C’était finalement un coup d’épée dans l’eau. En exigeant des propriétaires de carrelet qu’ils fassent expertiser leur bien pour renouveler la convention d’occupation du domaine fluvial, tous les trois ans, Voies navigables de France (VNF) s’était attiré les foudres des pêcheurs. L’association départementale agréée des pêcheurs amateurs aux engins et filets de la Gironde (ADAPAEF 33, 1500 adhérents, dont 1000 utilisateurs de carrelets) redoutait que le coût élevé de cette expertise par un bureau d’étude, estimée entre 2000 et 3000 euros, n’entraîne la destruction de la moitié des carrelets qui n’auraient pas pu présenter ces documents.
Mais VNF vient de rétropédaler : l’établissement public va délivrer « une nouvelle autorisation d’occupation temporaire pour toutes les demandes de renouvellement » qui lui sont adressées, comme l’explique son directeur dans un courrier adressé mardi à Philippe Dorthe.
La face cachée des pilotis
Le conseiller régional d’Aquitaine (PS) délégué au patrimoine et à la filière nautique en a fait part ce mercredi à la presse. Alerté par l’association des pêcheurs, qui avaient lancé une pétition, l’élu local s’était ému du sort des carrelets, « spécificité paysagère de notre région », auprès du ministre des Transports. Finalement, la nomination la semaine dernière d’un nouveau président à la tête de VNF, le député (radical de gauche) Stéphane Saint-André, a fait pencher la balance.
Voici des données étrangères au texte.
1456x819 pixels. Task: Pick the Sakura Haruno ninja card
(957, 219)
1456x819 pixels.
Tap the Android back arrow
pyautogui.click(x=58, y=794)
« La direction régionale de VNF voulait faire des économies, dans une vision très comptable, car plusieurs agents sont occupés en permanence au renouvellement des autorisations, estime Philippe Dorthe. Mais la sécurité n’est pas un problème, aucune famille ne s’est noyée dans la Garonne parce qu’un carrelet s’est effondré ! Ces installations ont été faites par les pêcheurs eux mêmes, sans aucune norme, et aucun expert n’aurait voulu s’engager sur la stabilité de ces carrelets. Cela ne veut pas dire qu’il ne faut pas d’amélioration, en prévoyant par exemple des toilette sèches ou chimiques dans les cabanons ».
A l’issue de ces expertises, le projet de VNF prévoyait de préempter les carrelets – 800 recensés sur son domaine fluvial, sur la Garonne et la Dordogne, le double en ajoutant ceux sur l’Isle et l’océan. Ils auraient ensuite été loués aux pêcheurs, alors que ceux-ci se les transmettent dans leur famille, ou se les échangent. « Les carrelets sont loués 250 euros à l’année, ce n’est pas ça qui motivait VNF », souligne Jacques Noisette, porte-parole de la direction territoriale à Toulouse.
L’objectif : contrôler l’utilisation effective des carrelets, dont une bonne partie, suspecte VNF sans avoir les moyens de le vérifier, seraient revendus ou transformés en bungalow, sans rapport avec la pêche.
« Ce n’est pas une pêche ringarde sur le point de s’écrouler, et on ne peut pas utiliser un carrelet que si on est titulaire du permis de pêche », proteste Paul Toitot, 60 ans, facteur à Bordeaux et pêcheur amateur près de Langon, depuis l’âge de 5 ans.
Ces abris sur pilotis ne sont pas selon lui dans la situation des cabanons de pêche sur le bassin d’Arcachon, qui s’échangent à prix d’or.
Veille écologique
Par ailleurs, souligne Paul Toitot, les pêcheurs amateurs assurent une veille écologique, grâce à leurs carnets de prises qui permettent d’évaluer l’état de la ressource. Et leur activité n’est selon lui pour rien dans la situation critique de certaines espèces, comme l’alose ou le saumon, d’autant moins qu’ils n’ont pas le droit de revendre leurs poissons.
« Si les berges sont à peu près en état c’est grâce aux pêcheurs qui les nettoient et enlèvent les déchets, alors que VNF n’a que deux ou trois agents pour cela », ajoute Marc Trely, président de l’Adapaef 33.
Désormais, Philippe Dorthe plaide pour la mise en place d’une « commission permanente pour améliorer la gestion commune des carrelets entre les pêcheurs propriétaires et leur administration de tutelle ». Et qu’il n’y ait ainsi plus anguille sous roche.